▶ **WHAT YOU HAVE TO DO**: Write every record out again exactly as shown below.

□ □ □ □ □

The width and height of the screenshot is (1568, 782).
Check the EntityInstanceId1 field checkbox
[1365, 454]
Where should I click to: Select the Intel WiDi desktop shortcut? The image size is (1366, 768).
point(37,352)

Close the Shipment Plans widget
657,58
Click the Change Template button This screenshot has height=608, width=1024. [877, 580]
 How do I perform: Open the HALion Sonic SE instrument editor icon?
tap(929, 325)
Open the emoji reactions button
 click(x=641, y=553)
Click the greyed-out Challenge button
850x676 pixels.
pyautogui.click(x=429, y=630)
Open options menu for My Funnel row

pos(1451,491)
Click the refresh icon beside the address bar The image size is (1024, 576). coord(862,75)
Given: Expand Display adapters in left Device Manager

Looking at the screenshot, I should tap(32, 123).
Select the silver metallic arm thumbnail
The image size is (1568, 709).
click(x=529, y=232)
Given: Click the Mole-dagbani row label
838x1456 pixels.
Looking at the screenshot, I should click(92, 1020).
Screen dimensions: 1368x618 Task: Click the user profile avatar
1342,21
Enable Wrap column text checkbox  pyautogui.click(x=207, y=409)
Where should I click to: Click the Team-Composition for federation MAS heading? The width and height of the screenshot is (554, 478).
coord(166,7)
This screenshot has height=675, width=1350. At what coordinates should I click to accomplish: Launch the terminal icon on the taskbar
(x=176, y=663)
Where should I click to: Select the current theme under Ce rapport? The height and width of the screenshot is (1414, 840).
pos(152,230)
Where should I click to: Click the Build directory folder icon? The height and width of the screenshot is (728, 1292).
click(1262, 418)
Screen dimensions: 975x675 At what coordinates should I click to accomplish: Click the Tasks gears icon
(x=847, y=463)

□ □ □ □ □

▶ **ANSWER SECTION**:
The width and height of the screenshot is (1568, 782).
Check the EntityInstanceId1 field checkbox
[1365, 454]
Where should I click to: Select the Intel WiDi desktop shortcut? The image size is (1366, 768).
point(37,352)

Close the Shipment Plans widget
657,58
Click the Change Template button This screenshot has height=608, width=1024. [877, 580]
 How do I perform: Open the HALion Sonic SE instrument editor icon?
tap(929, 325)
Open the emoji reactions button
 click(x=641, y=553)
Click the greyed-out Challenge button
850x676 pixels.
pyautogui.click(x=429, y=630)
Open options menu for My Funnel row

pos(1451,491)
Click the refresh icon beside the address bar The image size is (1024, 576). coord(862,75)
Given: Expand Display adapters in left Device Manager

Looking at the screenshot, I should tap(32, 123).
Select the silver metallic arm thumbnail
The image size is (1568, 709).
click(x=529, y=232)
Given: Click the Mole-dagbani row label
838x1456 pixels.
Looking at the screenshot, I should click(92, 1020).
Screen dimensions: 1368x618 Task: Click the user profile avatar
1342,21
Enable Wrap column text checkbox  pyautogui.click(x=207, y=409)
Where should I click to: Click the Team-Composition for federation MAS heading? The width and height of the screenshot is (554, 478).
coord(166,7)
This screenshot has height=675, width=1350. At what coordinates should I click to accomplish: Launch the terminal icon on the taskbar
(x=176, y=663)
Where should I click to: Select the current theme under Ce rapport? The height and width of the screenshot is (1414, 840).
pos(152,230)
Where should I click to: Click the Build directory folder icon? The height and width of the screenshot is (728, 1292).
click(1262, 418)
Screen dimensions: 975x675 At what coordinates should I click to accomplish: Click the Tasks gears icon
(x=847, y=463)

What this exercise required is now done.